(193ah) Comprehensive Molecular Classification of Cell Types and Cell-Type Specific Response to Tissue Injury Using Massively Parallel Single-Cell Genomics | AIChE

(193ah) Comprehensive Molecular Classification of Cell Types and Cell-Type Specific Response to Tissue Injury Using Massively Parallel Single-Cell Genomics

Authors 

Shekhar, K. - Presenter, Broad Institute of MIT and Harvard
Neurons of the central nervous system (CNS) have been historically categorized into discrete "types" based on structure, physiological responses, connectivity patterns, and molecular profiles. Even in the smallest of brain regions, the number of resident cell types are estimated to be upto a hundred, or even more. Cellular heterogeneity in the nervous system, and in other tissues, can have immense functional consequences- e.g. recent studies have found that some neuronal types in the retina are more resilient than other types to optic nerve injury, an event that leads to irrecoverable damage in vision. Exploiting such heterogeneity for therapeutic ends requires that the cell types, which constitute the "parts list" of a tissue, be identified and molecularly characterized.

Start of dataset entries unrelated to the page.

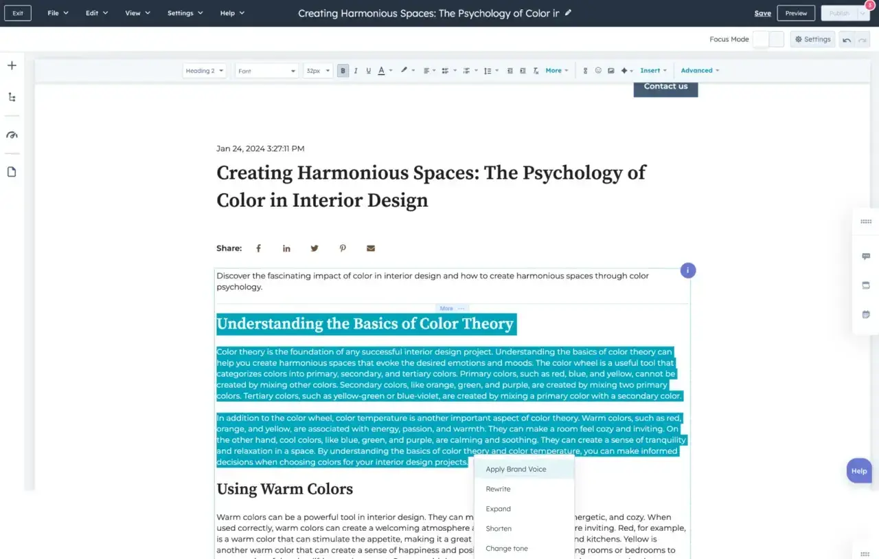
Task: Share post via the Pinterest icon
Action: (343, 248)
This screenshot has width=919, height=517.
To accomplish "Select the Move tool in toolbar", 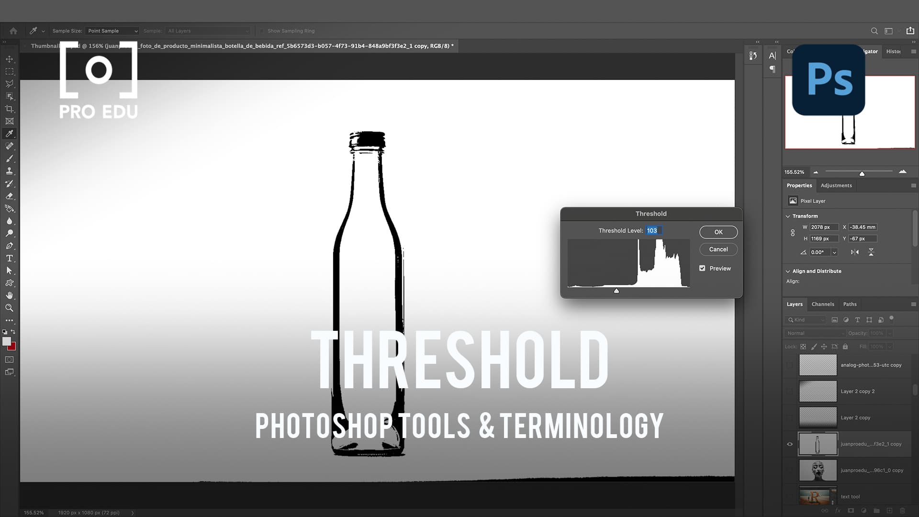I will [x=10, y=58].
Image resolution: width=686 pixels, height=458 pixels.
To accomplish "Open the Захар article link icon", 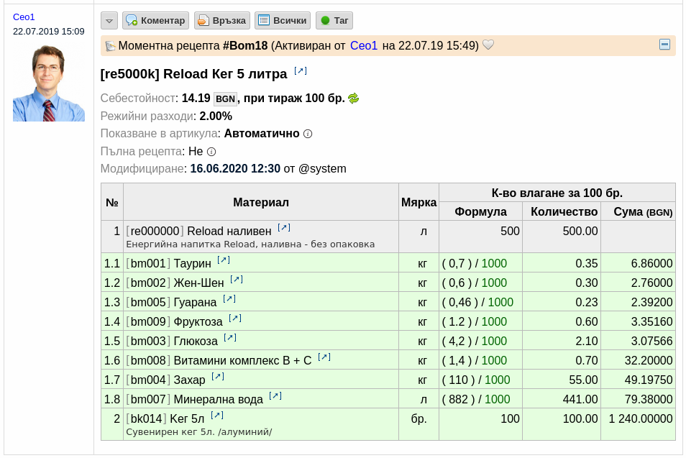I will [218, 376].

Our work focuses on the central nervous system, and the retina in particular, a tissue that communicates visual signals to the brain. It is as complex as any other region of the brain (containing ~120 neuronal types that are largely unmapped molecularly), but benefits from having a compact, accessible structure, and experimental tools make it especially suited for detailed analyses. By cutting-edge microfluidic technologies to measure gene expression in single-cells, advanced computational approaches rooted in machine learning, and molecular and genetic tools, we will describe our efforts to define the molecular identity of neuronal types in the mouse retina comprehensively, and to connect molecular definitions in vivo. Using this as a foundational tool, this work aims to explore the functional consequences of this heterogeneity during nerve injury. Specifically, we aim to explore the selective resilience of certain cell types to optic nerve injury, and identify factors that underlie resilience. I will specifically describe our earlier and ongoing efforts to,

1) Complete the census of the mouse retina, which will the first for any brain region, by inferring molecular taxonomies of its main cellular classes (photoreceptors, bipolar cells, amacrine cells, retinal ganglion cells) from data collected using high-throughput single-cell RNA-sequencing in droplets. This work has already led to the discovery of new cell types in this tissue (Shekhar et al., Cell, 2016), and generated a molecular database of genetic markers that is already being used by biologists for directed studies. Furthermore, the computational approaches developed to infer molecular identities of cells are being adopted to analyze other tissues (Villani and Shekhar, Methods in Molecular Biology, 2017).

2) Conduct a systematic investigation of cell-type specific responses in the retina to optic nerve injury. This usually leads to a rapid, stereotypic death of retinal ganglion cells (RGCs), but a recent study from our lab reported that some RGC types are more resilient than others. Since the different RGC types are intermingled in the tissue, and experience the same extracellular mileu, differences in their survival and regenerative capacities are likely to reflect intrinsic properties. Using 1) as a foundational resource, we have found that two classes of RGCs (alpha-RGCs and intrinsically photosensitive RGCs) selectively survive nerve injury, while some others (e.g. direction selective RGCs) are especially susceptible. We are currently investigating cell intrinsic and non-automous factors, that make these RGC types resilient. Such selective cell type resilience is increasingly recognized as a feature of diseases like glaucoma and stroke. This work will identify principles to guide therapies that need to cater to the specific requirements of different cell types.